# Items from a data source
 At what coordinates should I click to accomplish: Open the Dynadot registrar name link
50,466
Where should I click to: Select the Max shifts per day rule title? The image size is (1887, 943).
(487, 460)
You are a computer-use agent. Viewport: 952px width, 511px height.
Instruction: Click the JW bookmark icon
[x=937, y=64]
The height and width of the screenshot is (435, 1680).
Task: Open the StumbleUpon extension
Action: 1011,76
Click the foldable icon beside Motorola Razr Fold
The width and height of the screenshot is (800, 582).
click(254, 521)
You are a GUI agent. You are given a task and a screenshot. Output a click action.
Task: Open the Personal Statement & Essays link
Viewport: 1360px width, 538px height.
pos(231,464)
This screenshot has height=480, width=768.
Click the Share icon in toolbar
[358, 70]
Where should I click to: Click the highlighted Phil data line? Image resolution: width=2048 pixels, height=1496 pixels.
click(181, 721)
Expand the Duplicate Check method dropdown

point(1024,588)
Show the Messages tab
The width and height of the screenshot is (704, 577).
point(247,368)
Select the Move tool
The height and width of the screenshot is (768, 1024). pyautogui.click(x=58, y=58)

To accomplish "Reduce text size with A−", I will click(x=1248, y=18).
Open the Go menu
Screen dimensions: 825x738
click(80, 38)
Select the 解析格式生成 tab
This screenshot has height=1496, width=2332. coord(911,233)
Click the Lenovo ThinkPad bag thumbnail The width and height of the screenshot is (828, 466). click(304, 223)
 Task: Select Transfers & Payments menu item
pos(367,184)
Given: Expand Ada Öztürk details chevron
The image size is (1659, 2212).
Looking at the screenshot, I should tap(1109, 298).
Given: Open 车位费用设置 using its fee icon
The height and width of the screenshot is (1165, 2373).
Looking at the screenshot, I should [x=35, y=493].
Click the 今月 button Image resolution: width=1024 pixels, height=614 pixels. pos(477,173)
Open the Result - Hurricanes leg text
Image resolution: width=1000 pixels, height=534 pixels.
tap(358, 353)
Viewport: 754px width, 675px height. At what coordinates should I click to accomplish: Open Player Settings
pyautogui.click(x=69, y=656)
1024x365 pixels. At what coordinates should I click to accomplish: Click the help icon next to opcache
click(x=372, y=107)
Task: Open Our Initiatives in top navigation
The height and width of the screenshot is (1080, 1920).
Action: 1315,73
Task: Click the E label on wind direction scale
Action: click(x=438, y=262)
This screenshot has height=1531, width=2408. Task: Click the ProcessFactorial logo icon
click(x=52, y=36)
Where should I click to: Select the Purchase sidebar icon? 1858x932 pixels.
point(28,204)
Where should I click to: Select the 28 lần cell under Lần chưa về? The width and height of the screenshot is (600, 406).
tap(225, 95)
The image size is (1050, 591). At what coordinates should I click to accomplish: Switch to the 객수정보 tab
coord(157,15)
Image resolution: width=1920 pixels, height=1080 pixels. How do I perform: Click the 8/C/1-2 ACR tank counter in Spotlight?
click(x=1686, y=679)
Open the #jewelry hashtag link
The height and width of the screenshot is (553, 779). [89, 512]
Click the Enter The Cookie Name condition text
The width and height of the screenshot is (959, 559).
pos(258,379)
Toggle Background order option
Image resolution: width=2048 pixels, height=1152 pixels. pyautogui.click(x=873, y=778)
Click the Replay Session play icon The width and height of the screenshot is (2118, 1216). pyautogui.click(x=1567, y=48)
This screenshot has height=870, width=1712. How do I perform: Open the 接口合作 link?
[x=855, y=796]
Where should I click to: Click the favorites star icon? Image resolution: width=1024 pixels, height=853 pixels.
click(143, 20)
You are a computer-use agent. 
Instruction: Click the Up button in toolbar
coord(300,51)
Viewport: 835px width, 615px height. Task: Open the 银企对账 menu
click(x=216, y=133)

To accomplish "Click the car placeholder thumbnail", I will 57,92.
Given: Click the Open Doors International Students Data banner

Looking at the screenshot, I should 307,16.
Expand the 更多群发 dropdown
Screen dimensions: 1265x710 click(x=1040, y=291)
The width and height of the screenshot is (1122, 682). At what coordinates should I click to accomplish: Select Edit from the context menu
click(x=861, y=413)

# Written problem
Rewrite the items starting at the line containing "Click the Enter" and ending at the line containing "coord(300,51)", replacing "favorites star icon" with "bookmark star icon" and keeping everything else the same.

# Exercise output
Click the Enter The Cookie Name condition text
The width and height of the screenshot is (959, 559).
pos(258,379)
Toggle Background order option
Image resolution: width=2048 pixels, height=1152 pixels. pyautogui.click(x=873, y=778)
Click the Replay Session play icon The width and height of the screenshot is (2118, 1216). pyautogui.click(x=1567, y=48)
This screenshot has height=870, width=1712. How do I perform: Open the 接口合作 link?
[x=855, y=796]
Where should I click to: Click the bookmark star icon? Image resolution: width=1024 pixels, height=853 pixels.
click(143, 20)
You are a computer-use agent. 
Instruction: Click the Up button in toolbar
coord(300,51)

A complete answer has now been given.